Breyfogle's counsel was inattentive but we see no evidence that he acted deliberately. Rather, he seems to have been misled by the lack of notice and by the local practice. Breyfogle responded before the scheduled hearing. Compare Production Credit Ass'n v. Obrigewitch, 443 N.W.2d 304 (N.D.1989). Decisions on the merits are more desirable than decisions by default. CUNA Mortgage, supra. See also Federal Savings and Loan Insurance Corporation v. Albrecht, 379 N.W.2d 266 (N.D.1985); Bender v. Liebelt, 303 N.W.2d 316 (N.D.1981). We conclude that the trial court abused its discretion. Therefore, we reverse the order dismissing Breyfogle's complaint.

Because the trial court has not addressed the merits of the State's motion to dismiss and Breyfogle's response, we remand for consideration of those merits.
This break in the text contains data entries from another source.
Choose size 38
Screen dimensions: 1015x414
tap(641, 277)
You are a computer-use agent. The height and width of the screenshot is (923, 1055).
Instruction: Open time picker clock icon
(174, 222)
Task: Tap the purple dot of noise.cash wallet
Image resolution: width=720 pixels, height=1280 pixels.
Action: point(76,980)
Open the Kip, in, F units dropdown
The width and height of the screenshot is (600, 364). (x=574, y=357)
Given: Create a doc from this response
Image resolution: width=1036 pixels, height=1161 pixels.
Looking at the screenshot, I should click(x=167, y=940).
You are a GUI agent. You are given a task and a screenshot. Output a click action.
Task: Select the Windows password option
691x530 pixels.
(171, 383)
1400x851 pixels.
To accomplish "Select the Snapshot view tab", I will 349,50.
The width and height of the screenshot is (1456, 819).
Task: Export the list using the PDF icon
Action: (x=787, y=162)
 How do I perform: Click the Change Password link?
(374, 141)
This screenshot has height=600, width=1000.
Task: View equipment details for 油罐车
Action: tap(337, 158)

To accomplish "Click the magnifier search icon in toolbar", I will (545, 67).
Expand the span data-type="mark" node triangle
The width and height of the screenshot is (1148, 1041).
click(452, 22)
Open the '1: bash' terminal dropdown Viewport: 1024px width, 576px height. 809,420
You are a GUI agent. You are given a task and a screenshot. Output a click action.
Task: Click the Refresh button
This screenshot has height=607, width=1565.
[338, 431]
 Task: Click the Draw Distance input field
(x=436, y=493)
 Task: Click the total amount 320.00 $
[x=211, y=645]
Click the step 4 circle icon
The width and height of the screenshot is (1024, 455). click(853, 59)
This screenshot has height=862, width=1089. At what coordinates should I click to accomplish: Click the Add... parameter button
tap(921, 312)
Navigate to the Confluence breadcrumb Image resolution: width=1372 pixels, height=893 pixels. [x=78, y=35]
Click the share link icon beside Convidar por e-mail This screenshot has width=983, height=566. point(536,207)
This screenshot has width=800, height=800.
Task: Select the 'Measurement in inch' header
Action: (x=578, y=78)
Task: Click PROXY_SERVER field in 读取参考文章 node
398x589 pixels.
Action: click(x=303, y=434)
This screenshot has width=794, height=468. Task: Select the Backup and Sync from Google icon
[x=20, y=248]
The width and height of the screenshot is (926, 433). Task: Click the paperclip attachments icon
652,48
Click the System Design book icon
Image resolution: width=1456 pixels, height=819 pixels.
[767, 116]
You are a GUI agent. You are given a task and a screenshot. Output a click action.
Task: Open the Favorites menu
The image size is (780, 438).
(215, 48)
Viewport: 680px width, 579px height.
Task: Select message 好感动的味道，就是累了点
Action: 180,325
ERICKSTAD, C.J., and LEVINE and GIERKE, JJ., concur.

VANDE WALLE, concurs in result.


[1] The local order said:


The parties who initiate motions shall notice the same for hearing in all cases for a date and time certain whether or not oral argument is requested. In its discretion, the Court may upon agreement by the parties, consider the matter on briefs without oral argument. The moving party shall, along with the motion, serve and file a brief with the clerk, and deliver a copy to the judge. The adverse party shall have ten days after the service of the moving party's brief within which to serve and file a responsive brief and deliver a copy to the judge. Upon the filing of all briefs, or upon the expiration of the time for filing, whichever occurs first, the motion is deemed submitted and taken under advisement by the Court for final consideration at the noticed date and time.

Failure to file a brief by the moving party is an admission that, in the opinion of counsel, the motion is without merit. Likewise, failure to file a brief by the adverse party is an admission that, in the opinion of counsel, the motion is meritorious.

[2] NDROC 3.2 says:

(a) Submission of motion. Upon serving and filing a motion, or within 5 days thereafter, the moving party shall serve and file a brief and other supporting papers and the adverse party shall have 10 days after service of a brief within which to serve and file an answer brief and other supporting papers. Upon the filing of briefs, or upon expiration of the time for filing, the motion is deemed submitted to the Court unless counsel for any party requests oral argument on the motion. If any party who has timely served and filed a brief requests oral argument, the request must be granted. The party requesting oral argument must secure a time for the argument and serve notice upon all other parties. The court may hear oral argument on any motion by telephonic conference. The court may require oral argument and may allow or require testimony on the motion. Requests for oral argument or the taking of testimony must be made not later than 5 days after expiration of the time for filing briefs.

(b) Failure to file briefs. Failure to file a brief by the moving party is an admission that, in the opinion of party or counsel, the motion is without merit. Failure to file a brief by the adverse party is an admission that, in the opinion of party or counsel, the motion is meritorious.

(c) Extension of time. Extensions of time for filing briefs, or for continuance of the hearing on a motion, may be granted only by written order of court. All requests for extension of time or continuance, whether written or oral, must be accompanied by an appropriate order form.

(d) Time limit for filing motion. Except for good cause shown, a motion must be filed in such time that it may be heard not later than the date set for pretrial of the case.

[3] The North Dakota Rules of Civil Procedure have not adopted a rule comparable to FRCivP 78 authorizing local rules for "submission and determination of motions without oral hearing...." See Rose Barge Line, Inc. v. Hicks, 421 F.2d 163, 164 (8th Cir.1970) (Where local rule of federal district court had dispensed with all hearings on motions unless otherwise ordered, parties were not required to comply with federal rule pertaining to notice of hearing on a motion).